++++ Material supplied ++++

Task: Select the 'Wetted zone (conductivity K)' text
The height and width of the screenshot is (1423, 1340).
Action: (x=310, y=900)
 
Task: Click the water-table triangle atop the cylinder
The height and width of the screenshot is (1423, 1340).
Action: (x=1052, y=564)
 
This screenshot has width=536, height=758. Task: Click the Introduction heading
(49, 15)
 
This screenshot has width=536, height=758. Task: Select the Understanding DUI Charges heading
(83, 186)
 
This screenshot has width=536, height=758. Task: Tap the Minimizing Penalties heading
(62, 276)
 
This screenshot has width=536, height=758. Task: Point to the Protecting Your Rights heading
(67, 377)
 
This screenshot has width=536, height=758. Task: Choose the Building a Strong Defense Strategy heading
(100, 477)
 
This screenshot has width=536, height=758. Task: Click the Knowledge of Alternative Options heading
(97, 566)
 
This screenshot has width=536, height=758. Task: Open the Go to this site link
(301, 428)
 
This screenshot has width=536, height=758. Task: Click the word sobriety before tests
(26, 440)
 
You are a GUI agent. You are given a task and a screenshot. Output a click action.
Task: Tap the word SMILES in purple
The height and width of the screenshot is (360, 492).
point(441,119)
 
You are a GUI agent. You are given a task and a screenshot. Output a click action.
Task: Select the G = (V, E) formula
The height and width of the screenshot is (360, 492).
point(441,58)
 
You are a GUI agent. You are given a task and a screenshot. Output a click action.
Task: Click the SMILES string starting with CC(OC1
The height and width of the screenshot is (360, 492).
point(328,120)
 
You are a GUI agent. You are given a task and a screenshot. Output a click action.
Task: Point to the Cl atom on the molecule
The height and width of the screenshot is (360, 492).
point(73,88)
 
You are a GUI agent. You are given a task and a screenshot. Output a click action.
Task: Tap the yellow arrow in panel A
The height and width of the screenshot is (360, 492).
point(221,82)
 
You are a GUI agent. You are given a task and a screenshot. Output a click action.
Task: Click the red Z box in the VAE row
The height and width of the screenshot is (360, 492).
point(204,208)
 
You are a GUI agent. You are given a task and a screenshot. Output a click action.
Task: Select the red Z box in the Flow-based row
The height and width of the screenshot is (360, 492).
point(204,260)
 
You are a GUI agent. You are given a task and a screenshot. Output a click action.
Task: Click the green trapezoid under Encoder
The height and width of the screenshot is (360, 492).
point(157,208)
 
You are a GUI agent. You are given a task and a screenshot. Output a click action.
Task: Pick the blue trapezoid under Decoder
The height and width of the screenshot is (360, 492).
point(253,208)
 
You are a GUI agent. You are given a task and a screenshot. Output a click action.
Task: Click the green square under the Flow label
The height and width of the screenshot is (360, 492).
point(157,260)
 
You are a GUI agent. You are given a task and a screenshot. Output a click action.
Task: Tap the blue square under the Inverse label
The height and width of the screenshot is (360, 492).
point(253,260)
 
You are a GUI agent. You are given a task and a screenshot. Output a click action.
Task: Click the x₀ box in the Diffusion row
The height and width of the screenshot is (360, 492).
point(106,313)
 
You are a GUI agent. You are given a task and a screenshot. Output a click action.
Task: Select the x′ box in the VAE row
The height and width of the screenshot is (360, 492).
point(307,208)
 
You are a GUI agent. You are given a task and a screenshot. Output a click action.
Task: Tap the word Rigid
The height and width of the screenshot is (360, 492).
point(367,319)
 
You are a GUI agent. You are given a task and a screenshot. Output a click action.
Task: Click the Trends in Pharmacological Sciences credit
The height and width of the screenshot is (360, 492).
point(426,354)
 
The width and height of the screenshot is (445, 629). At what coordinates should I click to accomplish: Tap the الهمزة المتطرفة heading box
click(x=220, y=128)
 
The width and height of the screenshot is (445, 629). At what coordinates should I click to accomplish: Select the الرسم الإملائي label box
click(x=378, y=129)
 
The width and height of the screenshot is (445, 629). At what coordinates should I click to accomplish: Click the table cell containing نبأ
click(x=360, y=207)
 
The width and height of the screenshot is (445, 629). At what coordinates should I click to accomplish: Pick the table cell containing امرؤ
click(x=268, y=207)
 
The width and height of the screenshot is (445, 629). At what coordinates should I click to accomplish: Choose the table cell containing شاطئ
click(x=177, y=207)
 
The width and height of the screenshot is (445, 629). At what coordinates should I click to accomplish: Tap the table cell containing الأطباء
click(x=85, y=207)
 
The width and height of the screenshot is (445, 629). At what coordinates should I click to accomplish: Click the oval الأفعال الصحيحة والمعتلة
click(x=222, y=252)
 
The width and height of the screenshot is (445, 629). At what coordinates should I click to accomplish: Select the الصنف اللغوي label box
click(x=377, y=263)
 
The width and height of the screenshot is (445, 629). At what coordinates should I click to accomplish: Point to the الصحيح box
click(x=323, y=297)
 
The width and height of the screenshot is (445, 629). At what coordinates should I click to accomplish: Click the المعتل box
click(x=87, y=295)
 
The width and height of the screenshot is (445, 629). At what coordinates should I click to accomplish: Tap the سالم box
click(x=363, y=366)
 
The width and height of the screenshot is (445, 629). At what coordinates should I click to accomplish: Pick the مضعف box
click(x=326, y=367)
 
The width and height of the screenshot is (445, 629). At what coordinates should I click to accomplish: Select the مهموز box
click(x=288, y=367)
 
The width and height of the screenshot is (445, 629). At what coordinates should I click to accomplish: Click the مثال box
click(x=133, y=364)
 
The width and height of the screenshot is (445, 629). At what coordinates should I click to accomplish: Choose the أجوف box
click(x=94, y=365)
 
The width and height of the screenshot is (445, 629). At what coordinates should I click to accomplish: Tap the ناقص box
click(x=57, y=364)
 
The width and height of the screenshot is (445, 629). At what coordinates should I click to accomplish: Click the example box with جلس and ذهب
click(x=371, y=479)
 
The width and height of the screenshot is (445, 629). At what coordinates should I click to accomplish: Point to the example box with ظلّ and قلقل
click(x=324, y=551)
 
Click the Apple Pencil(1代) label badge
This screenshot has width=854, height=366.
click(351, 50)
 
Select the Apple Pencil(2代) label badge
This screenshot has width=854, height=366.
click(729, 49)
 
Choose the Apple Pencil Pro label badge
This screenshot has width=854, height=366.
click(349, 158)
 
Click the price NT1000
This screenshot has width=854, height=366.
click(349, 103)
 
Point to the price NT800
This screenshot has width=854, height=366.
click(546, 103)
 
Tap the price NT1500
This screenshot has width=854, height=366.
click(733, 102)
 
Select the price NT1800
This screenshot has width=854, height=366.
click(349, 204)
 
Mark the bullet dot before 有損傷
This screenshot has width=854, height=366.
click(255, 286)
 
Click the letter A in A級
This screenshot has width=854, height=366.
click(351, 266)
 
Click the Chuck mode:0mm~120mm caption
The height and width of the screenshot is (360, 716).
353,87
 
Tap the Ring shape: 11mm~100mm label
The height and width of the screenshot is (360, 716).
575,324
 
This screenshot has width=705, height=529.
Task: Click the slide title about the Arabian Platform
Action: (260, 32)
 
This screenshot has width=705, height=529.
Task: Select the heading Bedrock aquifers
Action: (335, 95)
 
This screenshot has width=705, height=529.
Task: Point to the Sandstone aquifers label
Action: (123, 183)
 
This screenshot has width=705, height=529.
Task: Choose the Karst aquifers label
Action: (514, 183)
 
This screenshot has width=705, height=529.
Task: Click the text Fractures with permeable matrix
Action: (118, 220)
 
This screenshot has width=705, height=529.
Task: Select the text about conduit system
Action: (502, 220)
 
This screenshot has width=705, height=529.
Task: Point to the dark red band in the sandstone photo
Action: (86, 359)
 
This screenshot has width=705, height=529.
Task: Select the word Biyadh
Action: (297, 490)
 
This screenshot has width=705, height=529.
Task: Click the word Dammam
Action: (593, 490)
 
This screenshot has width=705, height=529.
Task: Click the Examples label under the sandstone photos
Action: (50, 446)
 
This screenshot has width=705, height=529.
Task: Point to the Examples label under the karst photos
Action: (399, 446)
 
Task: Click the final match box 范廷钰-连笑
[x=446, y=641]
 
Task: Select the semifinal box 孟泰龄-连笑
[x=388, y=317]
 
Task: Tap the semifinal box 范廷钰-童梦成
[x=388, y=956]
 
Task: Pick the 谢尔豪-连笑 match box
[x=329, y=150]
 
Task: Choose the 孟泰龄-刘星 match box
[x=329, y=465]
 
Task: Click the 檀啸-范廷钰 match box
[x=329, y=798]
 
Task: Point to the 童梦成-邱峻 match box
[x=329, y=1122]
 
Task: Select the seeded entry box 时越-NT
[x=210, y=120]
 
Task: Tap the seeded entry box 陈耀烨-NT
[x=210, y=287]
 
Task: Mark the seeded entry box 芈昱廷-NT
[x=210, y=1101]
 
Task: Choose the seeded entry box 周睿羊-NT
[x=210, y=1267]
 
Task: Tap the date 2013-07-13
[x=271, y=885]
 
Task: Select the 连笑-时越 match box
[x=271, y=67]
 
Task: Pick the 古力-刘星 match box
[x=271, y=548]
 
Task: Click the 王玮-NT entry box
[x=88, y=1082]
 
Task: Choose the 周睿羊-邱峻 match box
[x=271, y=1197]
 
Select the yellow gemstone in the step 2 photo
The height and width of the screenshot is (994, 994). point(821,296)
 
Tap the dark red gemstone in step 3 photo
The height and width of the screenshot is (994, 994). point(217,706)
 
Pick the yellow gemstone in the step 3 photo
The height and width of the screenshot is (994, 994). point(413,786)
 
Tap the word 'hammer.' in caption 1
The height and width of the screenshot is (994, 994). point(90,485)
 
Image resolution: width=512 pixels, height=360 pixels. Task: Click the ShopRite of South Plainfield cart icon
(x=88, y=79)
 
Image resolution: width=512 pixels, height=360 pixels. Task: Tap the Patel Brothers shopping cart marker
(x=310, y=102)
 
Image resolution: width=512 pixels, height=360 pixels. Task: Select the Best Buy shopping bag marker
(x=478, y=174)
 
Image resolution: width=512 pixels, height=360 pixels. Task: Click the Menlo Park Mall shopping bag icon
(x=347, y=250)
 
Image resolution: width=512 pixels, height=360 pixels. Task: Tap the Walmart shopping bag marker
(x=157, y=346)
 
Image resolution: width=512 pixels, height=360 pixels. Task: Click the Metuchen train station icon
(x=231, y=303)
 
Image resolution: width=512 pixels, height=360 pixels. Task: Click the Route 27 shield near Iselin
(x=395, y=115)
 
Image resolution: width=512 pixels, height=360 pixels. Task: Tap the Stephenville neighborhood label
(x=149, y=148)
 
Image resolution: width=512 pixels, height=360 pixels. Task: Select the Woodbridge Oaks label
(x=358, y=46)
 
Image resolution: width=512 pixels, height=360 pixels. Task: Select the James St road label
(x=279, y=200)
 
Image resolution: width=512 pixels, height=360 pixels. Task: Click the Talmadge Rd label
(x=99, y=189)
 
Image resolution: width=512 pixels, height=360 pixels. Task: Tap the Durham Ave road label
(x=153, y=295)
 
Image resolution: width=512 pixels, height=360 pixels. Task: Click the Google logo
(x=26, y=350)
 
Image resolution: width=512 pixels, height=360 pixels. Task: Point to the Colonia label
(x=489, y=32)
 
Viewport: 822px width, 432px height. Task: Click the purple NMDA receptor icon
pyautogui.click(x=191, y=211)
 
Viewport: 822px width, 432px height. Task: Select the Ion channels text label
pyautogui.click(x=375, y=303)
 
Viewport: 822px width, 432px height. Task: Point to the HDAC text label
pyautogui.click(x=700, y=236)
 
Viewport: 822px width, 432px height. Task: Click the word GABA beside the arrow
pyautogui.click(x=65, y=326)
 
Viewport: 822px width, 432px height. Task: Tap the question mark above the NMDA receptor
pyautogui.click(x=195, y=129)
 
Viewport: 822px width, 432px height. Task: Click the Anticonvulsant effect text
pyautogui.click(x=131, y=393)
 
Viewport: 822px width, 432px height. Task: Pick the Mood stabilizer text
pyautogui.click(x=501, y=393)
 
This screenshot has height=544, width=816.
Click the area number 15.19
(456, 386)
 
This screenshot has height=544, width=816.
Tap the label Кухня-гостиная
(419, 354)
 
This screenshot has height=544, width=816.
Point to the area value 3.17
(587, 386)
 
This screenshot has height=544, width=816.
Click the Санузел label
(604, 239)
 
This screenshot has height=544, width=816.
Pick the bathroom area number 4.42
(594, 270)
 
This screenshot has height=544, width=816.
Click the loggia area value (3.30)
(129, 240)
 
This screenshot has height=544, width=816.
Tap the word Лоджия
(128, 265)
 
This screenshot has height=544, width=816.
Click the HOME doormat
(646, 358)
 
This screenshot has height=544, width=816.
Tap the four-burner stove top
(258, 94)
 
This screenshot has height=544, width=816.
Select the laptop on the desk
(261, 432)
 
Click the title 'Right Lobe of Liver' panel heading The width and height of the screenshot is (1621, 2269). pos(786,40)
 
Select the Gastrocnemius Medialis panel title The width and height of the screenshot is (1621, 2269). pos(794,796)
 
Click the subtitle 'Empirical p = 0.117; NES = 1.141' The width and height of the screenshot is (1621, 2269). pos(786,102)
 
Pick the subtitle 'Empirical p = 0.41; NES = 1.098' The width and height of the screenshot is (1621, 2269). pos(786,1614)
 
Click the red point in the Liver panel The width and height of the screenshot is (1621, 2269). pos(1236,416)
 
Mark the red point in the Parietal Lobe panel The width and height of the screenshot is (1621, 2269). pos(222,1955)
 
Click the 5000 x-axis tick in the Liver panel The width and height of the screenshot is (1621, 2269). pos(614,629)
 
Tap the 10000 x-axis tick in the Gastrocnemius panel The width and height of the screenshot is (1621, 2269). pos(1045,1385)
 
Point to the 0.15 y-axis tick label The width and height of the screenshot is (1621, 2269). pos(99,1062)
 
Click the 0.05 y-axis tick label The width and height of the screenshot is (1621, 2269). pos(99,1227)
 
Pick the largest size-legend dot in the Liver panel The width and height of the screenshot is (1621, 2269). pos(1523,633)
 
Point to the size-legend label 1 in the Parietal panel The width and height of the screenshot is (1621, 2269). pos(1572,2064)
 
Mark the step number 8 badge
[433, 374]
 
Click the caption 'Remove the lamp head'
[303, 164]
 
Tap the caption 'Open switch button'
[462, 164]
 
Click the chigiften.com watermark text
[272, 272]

++++

Exercise objective:
Scale the rows between the row holding "Point to the size-legend" and the last row above, inclusive, and write them out again in full. Multiply every answer coordinate by 1.15 and round to the nearest whole number, with halves rounded up, and leave all other text in each row as it is.

Correct output:
Point to the size-legend label 1 in the Parietal panel The width and height of the screenshot is (1621, 2269). pos(1808,2374)
 
Mark the step number 8 badge
[498, 430]
 
Click the caption 'Remove the lamp head'
[348, 189]
 
Tap the caption 'Open switch button'
[531, 189]
 
Click the chigiften.com watermark text
[313, 313]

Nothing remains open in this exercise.